Supplied records START

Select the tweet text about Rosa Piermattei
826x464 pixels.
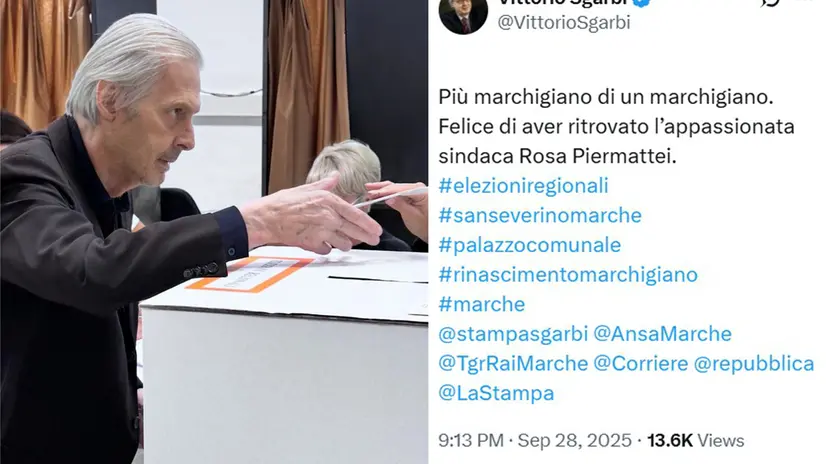click(x=616, y=126)
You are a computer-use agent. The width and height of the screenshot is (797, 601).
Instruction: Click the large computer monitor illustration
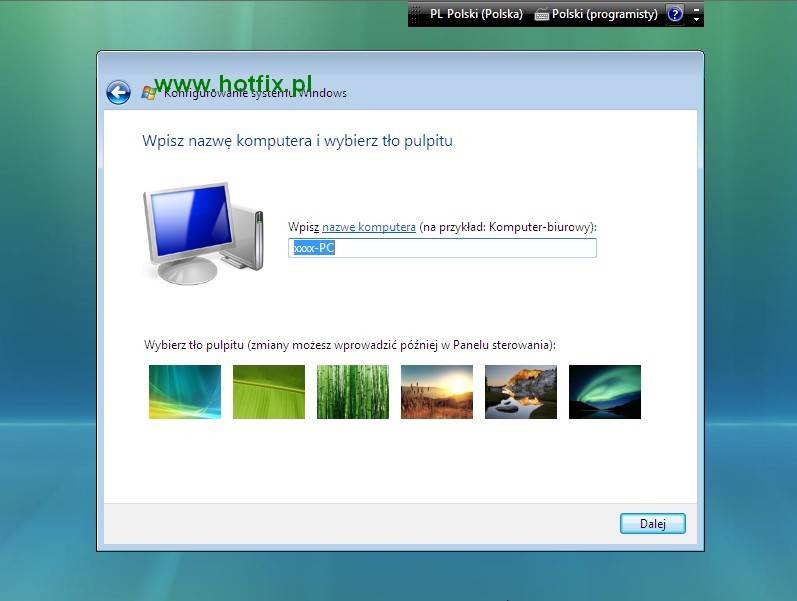tap(201, 233)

Supplied records END

#### Action item:
Retype all the data exactly; skip the pictures.

#### Solution:
Select the tweet text about Rosa Piermattei
826x464 pixels.
click(x=616, y=126)
You are a computer-use agent. The width and height of the screenshot is (797, 601).
Instruction: Click the large computer monitor illustration
tap(201, 233)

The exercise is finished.